By Kanishka Singh
WASHINGTON (Reuters) - U.S. President Joe Biden told top American rabbis on Thursday that he felt antisemitism has "risen to record levels" and was a big challenge for the entire country, while also taking a dig at Republican former President Donald Trump over the issue.
"Antisemitism has risen to record levels," Biden said in a call with U.S. rabbis to commemorate the Jewish High Holidays.
"In the past several years, it has been given too much oxygen," Biden added.
The Democratic president said in the call that the 2017 "Unite the Right" white nationalist rally in Charlottesville, Virginia, made him decide that he should run for president.

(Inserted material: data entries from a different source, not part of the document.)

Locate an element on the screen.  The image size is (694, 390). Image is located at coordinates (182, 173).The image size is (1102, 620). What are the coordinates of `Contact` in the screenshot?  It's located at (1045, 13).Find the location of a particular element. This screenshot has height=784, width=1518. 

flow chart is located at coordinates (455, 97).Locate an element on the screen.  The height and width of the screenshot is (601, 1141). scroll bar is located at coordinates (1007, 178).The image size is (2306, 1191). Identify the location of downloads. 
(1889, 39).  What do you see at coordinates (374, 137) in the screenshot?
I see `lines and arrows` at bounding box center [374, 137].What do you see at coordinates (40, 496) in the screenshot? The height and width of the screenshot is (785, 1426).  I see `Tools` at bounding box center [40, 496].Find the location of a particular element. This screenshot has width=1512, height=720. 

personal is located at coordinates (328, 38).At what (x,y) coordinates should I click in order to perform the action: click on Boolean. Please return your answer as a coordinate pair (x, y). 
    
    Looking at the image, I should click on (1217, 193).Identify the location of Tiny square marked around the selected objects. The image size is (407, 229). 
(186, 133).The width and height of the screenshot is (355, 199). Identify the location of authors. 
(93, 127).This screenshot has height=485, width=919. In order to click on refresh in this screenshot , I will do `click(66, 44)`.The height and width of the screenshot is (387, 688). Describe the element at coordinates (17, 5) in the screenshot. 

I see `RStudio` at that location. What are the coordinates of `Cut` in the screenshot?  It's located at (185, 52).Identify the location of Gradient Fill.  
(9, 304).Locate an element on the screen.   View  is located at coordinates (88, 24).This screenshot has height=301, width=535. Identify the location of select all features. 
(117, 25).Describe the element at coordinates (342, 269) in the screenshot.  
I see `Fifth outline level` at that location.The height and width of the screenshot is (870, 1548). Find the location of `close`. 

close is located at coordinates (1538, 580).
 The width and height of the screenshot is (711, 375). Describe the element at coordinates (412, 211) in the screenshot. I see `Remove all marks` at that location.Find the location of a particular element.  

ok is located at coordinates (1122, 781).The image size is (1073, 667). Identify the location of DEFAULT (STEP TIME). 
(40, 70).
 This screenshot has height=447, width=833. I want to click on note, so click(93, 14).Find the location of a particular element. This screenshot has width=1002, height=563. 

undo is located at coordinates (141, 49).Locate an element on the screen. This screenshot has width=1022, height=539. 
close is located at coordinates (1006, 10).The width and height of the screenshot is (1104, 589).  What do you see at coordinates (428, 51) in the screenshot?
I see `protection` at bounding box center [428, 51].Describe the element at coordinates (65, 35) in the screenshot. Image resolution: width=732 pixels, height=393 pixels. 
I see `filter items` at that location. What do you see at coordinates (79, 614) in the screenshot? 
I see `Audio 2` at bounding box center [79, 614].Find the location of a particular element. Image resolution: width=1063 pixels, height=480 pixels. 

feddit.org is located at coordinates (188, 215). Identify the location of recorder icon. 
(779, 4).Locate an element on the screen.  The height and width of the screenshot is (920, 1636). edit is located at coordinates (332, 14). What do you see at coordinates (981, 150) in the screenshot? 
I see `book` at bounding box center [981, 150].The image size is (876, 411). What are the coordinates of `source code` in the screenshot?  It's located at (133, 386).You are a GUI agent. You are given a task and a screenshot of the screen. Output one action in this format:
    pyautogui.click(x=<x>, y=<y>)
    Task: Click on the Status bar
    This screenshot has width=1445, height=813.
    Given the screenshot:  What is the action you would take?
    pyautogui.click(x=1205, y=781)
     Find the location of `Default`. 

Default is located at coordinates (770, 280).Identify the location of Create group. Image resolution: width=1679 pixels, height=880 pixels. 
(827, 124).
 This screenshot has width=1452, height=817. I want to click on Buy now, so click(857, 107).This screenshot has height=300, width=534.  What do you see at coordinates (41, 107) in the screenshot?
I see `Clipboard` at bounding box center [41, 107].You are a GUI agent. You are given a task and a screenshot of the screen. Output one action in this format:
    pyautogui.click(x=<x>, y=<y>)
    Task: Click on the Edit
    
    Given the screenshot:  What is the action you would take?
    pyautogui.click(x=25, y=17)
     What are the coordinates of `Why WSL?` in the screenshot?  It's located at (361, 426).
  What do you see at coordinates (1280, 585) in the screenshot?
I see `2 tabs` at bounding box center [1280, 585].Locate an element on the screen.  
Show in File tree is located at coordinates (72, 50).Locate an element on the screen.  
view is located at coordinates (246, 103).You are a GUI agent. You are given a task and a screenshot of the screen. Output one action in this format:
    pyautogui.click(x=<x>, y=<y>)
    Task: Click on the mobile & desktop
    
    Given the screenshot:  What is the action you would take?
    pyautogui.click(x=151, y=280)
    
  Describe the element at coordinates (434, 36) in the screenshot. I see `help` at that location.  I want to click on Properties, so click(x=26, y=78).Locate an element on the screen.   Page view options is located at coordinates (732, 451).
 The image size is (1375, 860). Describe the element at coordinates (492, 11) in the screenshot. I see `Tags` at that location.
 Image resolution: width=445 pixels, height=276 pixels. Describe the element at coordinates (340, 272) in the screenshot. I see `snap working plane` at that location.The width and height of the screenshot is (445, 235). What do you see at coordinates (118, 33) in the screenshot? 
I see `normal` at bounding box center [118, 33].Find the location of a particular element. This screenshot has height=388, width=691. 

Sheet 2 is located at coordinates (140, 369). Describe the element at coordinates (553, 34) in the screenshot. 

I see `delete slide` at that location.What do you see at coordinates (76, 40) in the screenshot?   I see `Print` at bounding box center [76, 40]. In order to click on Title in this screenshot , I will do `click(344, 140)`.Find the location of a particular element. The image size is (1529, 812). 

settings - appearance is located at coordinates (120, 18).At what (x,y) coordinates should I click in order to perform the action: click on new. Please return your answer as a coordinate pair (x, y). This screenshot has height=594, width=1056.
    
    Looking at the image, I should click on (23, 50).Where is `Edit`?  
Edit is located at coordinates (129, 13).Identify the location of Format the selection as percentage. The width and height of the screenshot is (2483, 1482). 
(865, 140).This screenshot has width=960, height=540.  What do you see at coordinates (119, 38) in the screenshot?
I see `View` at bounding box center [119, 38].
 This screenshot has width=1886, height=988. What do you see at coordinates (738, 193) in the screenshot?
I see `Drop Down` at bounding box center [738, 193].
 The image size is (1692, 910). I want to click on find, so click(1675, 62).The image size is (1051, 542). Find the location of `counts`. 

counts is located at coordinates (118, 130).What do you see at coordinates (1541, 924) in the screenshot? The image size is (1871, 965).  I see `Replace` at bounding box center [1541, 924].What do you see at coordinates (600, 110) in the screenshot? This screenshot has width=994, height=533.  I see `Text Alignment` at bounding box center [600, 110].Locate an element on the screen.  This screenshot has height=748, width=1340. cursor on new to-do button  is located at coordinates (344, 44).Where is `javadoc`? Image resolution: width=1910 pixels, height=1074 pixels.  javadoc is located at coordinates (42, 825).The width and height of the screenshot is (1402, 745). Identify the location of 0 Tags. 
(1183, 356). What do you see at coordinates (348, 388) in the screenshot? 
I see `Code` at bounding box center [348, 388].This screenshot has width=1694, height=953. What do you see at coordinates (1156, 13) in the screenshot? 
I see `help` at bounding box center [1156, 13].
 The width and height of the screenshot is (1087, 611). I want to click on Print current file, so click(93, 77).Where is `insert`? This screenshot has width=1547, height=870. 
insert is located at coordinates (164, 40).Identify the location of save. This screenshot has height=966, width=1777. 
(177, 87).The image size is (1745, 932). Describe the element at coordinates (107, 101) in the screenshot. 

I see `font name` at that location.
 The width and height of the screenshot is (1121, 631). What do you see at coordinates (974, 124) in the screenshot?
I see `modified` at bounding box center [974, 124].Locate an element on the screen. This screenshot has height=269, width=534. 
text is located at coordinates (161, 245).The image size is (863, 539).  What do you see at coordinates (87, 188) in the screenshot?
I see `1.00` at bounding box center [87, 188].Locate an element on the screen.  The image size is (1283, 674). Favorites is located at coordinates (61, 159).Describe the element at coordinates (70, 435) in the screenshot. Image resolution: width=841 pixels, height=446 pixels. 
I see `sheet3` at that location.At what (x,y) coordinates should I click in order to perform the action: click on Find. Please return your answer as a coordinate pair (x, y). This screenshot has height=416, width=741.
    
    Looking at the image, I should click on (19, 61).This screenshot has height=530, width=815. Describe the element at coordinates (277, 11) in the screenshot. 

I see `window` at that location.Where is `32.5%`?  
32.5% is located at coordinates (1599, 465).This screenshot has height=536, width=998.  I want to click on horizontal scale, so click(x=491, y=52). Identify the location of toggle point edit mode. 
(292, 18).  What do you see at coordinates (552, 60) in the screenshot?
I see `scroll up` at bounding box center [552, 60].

The rally followed months of protests over the city's plan to remove a statue of Confederate General Robert E. Lee. Hundreds of white nationalists traveled to Charlottesville in August 2017, with some marching on the University of Virginia campus carrying torches and chanting "Jews will not replace us!"
Trump, who was president at the time, was criticized for initially saying there were "fine people on both sides" after the rally devolved into violent clashes.
"That is when I decided I had to stay engaged instead of walking away," Biden said in the call on Thursday, quoting Trump's remarks from then. The president added: "Silence is complicity."
Trump denies allegations of antisemitism.
The social and political climate in the United States has become fertile ground for antisemitism in recent years, according to a report released in April by advocacy group Anti-Defamation League (ADL) and the Tel Aviv University.
Expressions of hatred against Jews have become "mainstreamed and normalized," and incidents of violence, vandalism, and harassment of Jews have increased, the report had said.
More than 3,600 antisemitic incidents were recorded in the United States in 2022, more than in any year since ADL began tracking the issue in 1979.